09. Lifecycle Decisions and Evals — choosing the next knob without fooling yourself¶

What each stage changes and what still needs a gate¶

By now we have several levers. The curriculum changes priors, the training loop changes weights, the GPU kitchen constrains what fits, SFT teaches behavior, chat protocol preserves role boundaries, and preferences choose between good-looking answers.

The new problem is decision-making. Every lever can improve one metric while damaging product behavior, latency, cost, safety, or rollback ability. A better checkpoint is not automatically a shippable checkpoint.

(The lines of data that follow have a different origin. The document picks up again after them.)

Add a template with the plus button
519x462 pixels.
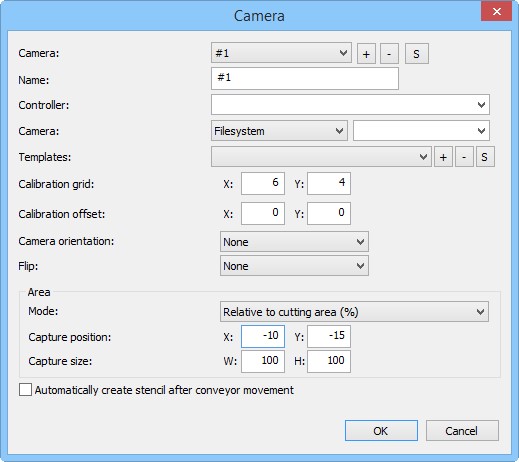click(443, 157)
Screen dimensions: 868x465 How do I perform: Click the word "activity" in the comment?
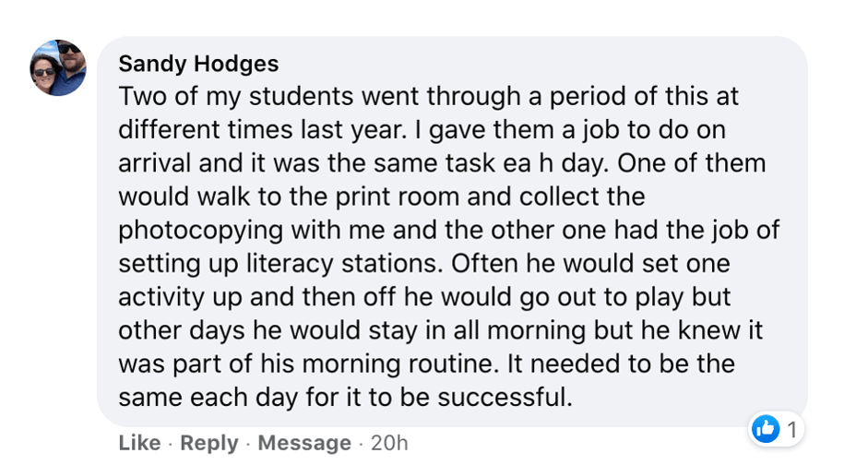[x=158, y=297]
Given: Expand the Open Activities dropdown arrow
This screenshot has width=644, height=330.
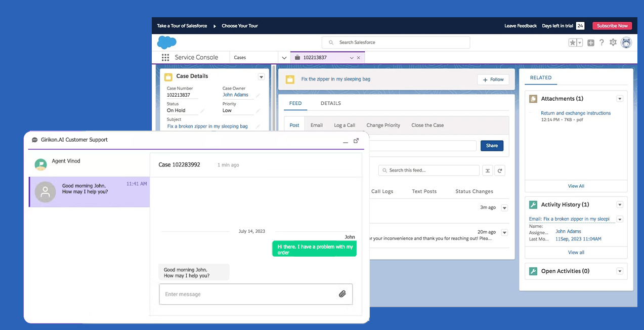Looking at the screenshot, I should (x=620, y=271).
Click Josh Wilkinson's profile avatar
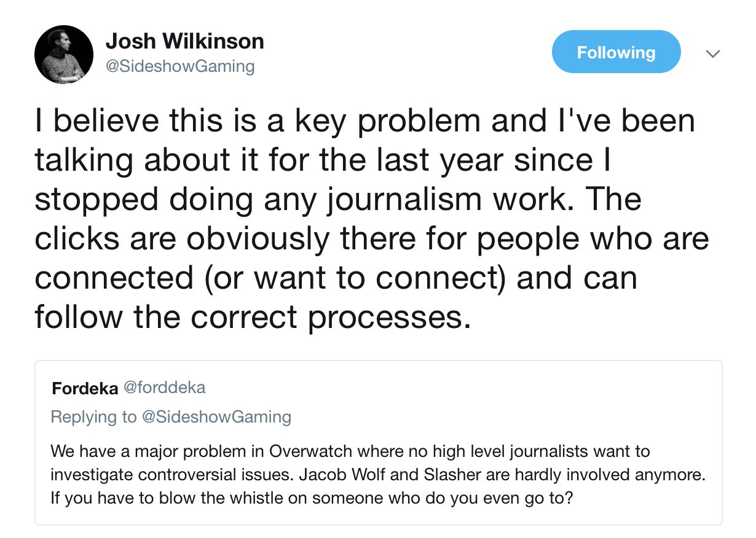The image size is (756, 538). (64, 55)

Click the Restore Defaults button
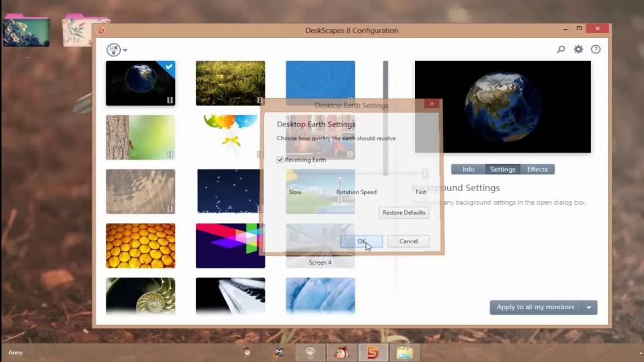tap(403, 212)
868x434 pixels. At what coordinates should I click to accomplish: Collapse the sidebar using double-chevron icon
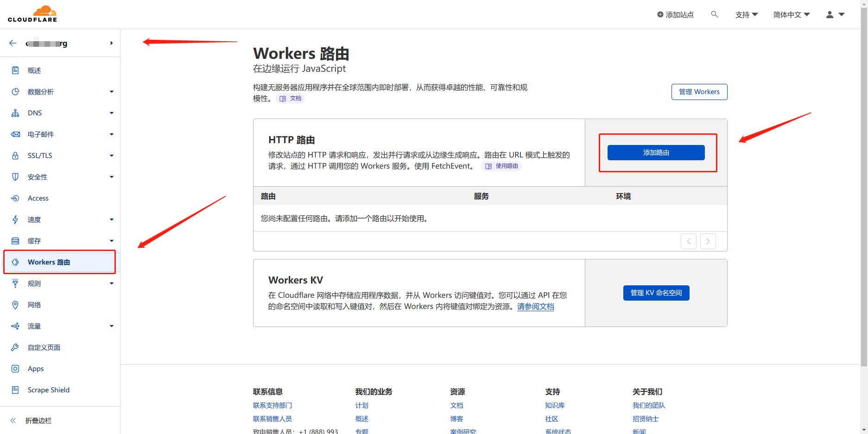13,421
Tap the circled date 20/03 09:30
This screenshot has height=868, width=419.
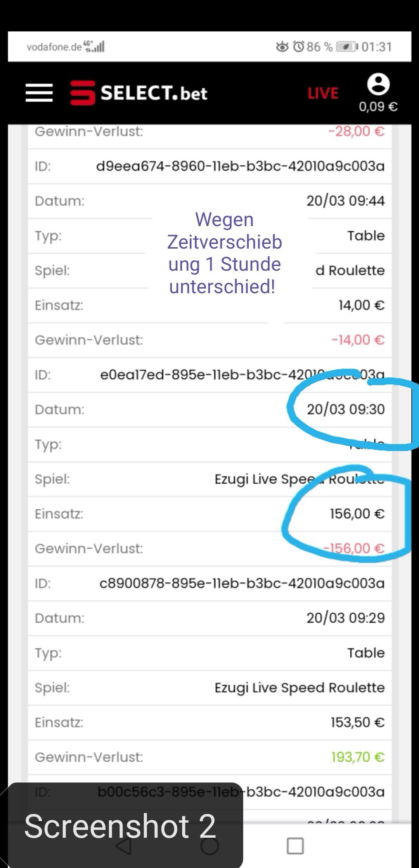tap(345, 410)
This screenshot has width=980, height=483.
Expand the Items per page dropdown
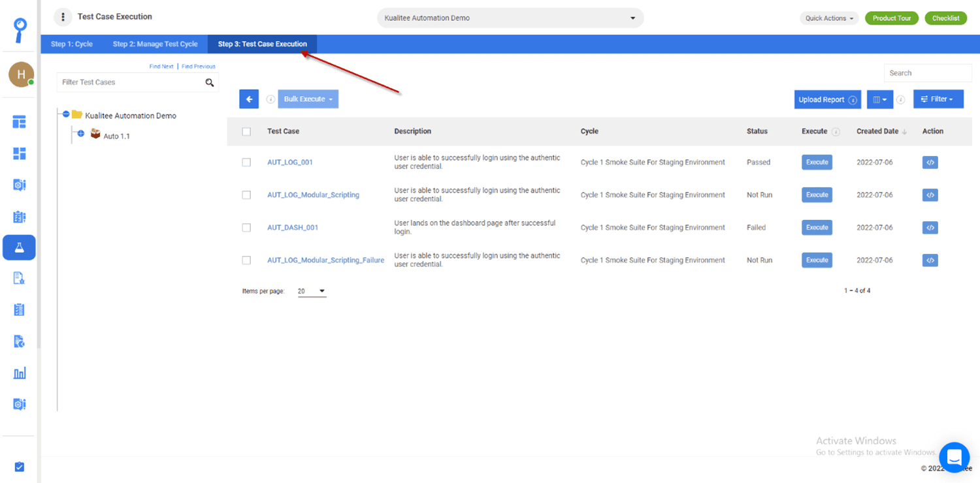coord(312,291)
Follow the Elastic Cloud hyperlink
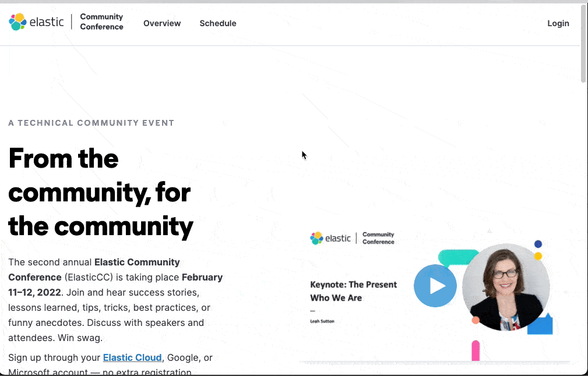The image size is (588, 376). tap(132, 357)
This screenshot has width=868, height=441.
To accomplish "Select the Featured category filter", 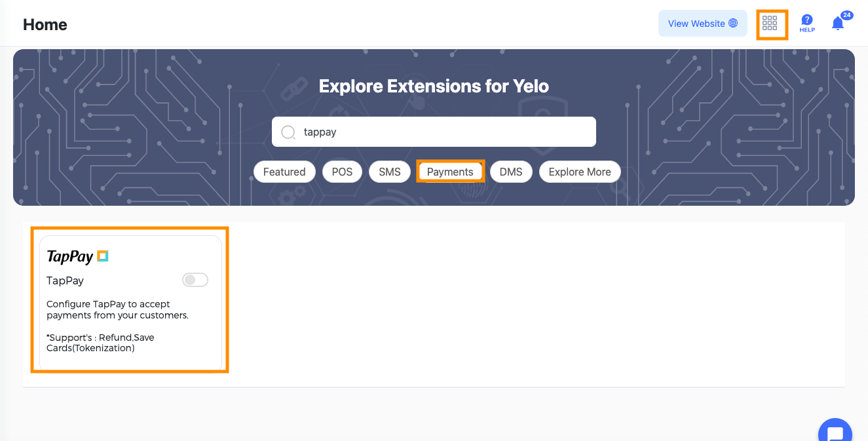I will [x=284, y=172].
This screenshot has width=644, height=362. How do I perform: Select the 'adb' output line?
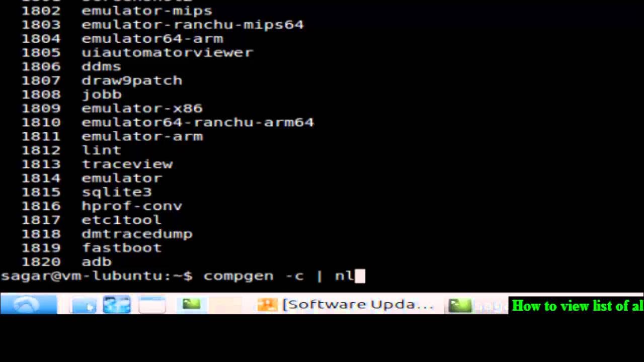click(66, 262)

This chapter teaches stage gates: write the hypothesis, non-averaged eval slices, cost budget, and rollback artifact before starting the run.

What this file solves¶

A checkpoint can improve a benchmark while hurting product behavior, cost, latency, or safety. This file shows how to write the hypothesis, non-averaged gates, cost budget, and rollback artifact before starting the run.

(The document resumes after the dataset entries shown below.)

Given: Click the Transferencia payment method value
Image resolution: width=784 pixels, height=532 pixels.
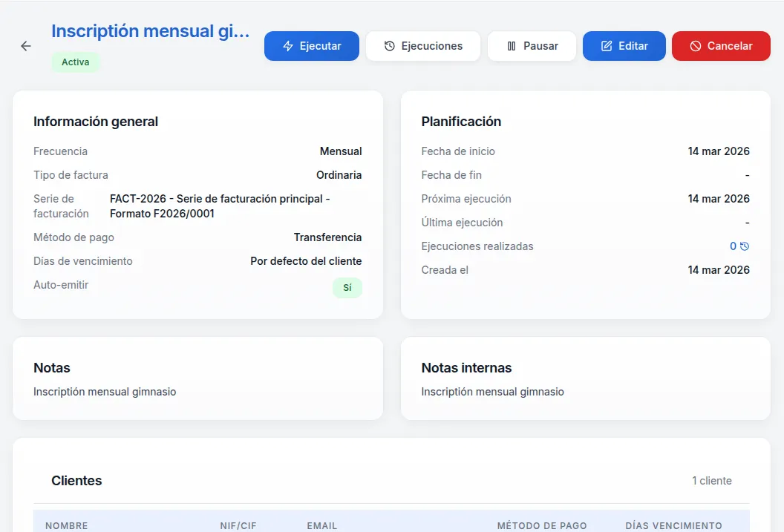Looking at the screenshot, I should click(x=327, y=237).
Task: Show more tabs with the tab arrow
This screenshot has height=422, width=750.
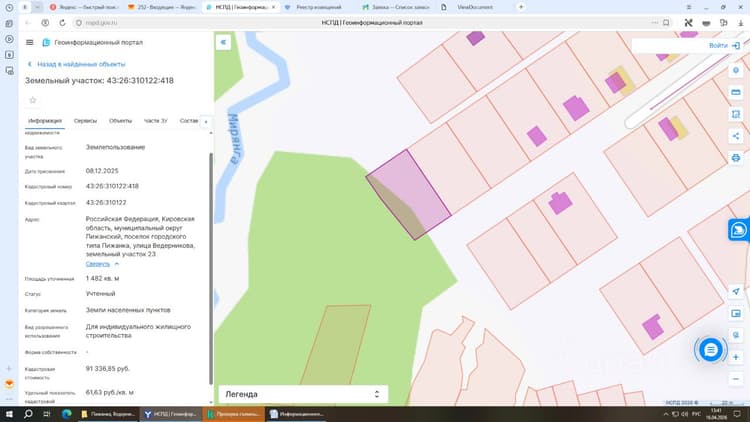Action: pos(206,122)
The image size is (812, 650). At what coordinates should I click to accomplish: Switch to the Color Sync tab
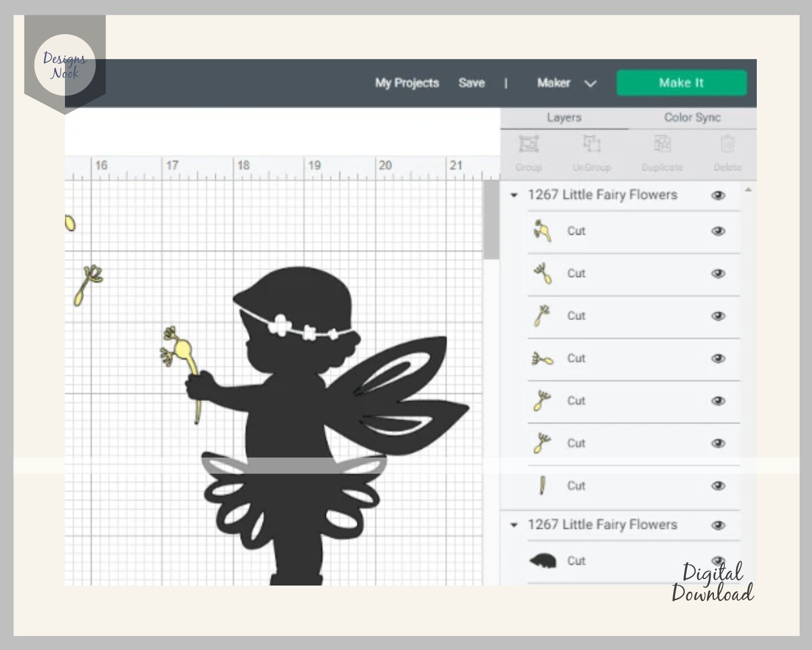click(691, 117)
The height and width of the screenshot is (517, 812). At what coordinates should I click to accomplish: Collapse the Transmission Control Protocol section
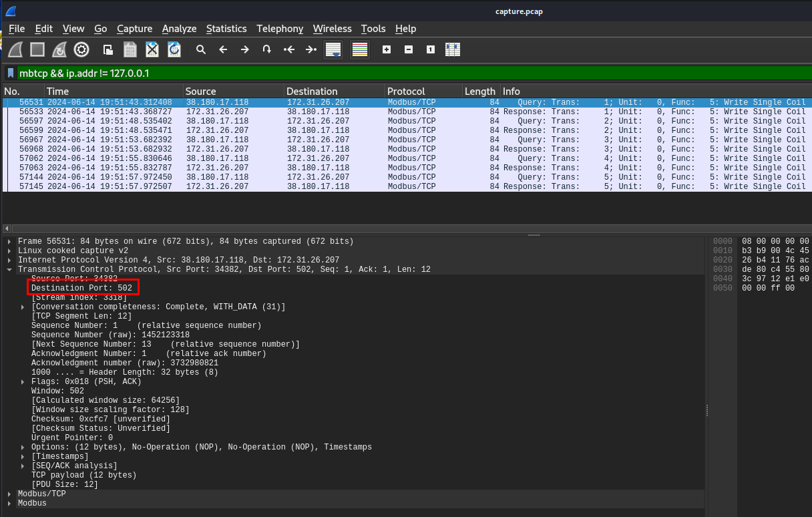9,269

Why training stages need gates¶

Every lifecycle stage trades one pressure for another. A gate forces the team to name the intended improvement, the slice that must not regress, the budget, and the rollback path before the run creates sunk cost.

When aggregate scores hide release risk¶

The naive repair is to ship the checkpoint with the better average score. If the average hides latency, refusal, format, safety, or source-slice regressions, the release can get worse while the benchmark looks better.

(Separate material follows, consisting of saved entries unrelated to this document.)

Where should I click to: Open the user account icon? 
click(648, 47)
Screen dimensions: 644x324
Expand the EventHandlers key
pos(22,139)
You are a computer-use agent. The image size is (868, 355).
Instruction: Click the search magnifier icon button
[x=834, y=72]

When a better benchmark is a worse release¶

A checkpoint improves a public benchmark by two points.
It also gets slower and refuses harmless support requests.
The number improved; the release got worse.

Rule: every stage needs a gate and rollback¶

Each training stage needs a hypothesis, an eval gate, a cost budget, and a rollback path.

Why gates beat vibes. A metric is useful only if it helps you choose the next action: continue, stop, ship, roll back, or change the plan.

1) Hook — the run improved the benchmark and hurt the product¶

The team celebrates a two-point public benchmark gain. Support users complain the model is slower, more verbose, and less willing to answer benign operational questions. The run improved something. It did not improve the product.

The hook is that "better model" is not a scalar. A checkpoint can move northeast on a leaderboard and southwest for your users because the product lives on slices, constraints, and costs.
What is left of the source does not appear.